-------- Supplied entries --------

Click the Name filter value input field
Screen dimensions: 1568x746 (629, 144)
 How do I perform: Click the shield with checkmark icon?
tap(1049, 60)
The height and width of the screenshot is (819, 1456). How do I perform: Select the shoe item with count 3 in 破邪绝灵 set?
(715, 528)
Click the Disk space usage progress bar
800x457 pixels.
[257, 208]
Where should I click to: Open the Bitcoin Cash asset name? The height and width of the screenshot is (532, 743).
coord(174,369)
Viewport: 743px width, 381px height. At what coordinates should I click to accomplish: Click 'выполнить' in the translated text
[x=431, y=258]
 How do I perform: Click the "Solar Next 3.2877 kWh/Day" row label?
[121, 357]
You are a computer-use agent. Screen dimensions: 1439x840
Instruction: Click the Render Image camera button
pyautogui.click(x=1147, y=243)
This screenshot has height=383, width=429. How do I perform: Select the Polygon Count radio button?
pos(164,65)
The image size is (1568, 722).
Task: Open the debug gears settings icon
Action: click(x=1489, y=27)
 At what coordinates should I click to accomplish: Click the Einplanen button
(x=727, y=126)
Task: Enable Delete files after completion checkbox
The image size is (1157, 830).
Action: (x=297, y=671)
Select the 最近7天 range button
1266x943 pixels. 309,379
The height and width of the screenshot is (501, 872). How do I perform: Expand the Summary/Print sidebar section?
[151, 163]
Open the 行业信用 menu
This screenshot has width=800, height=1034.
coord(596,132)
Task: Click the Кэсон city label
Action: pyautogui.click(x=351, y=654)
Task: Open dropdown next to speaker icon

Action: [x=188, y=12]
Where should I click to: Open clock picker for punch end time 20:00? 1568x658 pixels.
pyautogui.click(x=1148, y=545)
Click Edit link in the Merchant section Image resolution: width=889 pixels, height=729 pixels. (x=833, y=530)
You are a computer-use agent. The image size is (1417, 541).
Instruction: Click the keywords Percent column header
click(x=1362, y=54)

--------

▶ **Aim of the exercise**
Beginning at the line with "Select the 最近7天 range button" and ending at the last line of the entries, print every line exactly.

▶ **Response box**
Select the 最近7天 range button
1266x943 pixels. 309,379
The height and width of the screenshot is (501, 872). How do I perform: Expand the Summary/Print sidebar section?
[151, 163]
Open the 行业信用 menu
This screenshot has width=800, height=1034.
coord(596,132)
Task: Click the Кэсон city label
Action: pyautogui.click(x=351, y=654)
Task: Open dropdown next to speaker icon

Action: [x=188, y=12]
Where should I click to: Open clock picker for punch end time 20:00? 1568x658 pixels.
pyautogui.click(x=1148, y=545)
Click Edit link in the Merchant section Image resolution: width=889 pixels, height=729 pixels. (x=833, y=530)
You are a computer-use agent. The image size is (1417, 541).
Instruction: Click the keywords Percent column header
click(x=1362, y=54)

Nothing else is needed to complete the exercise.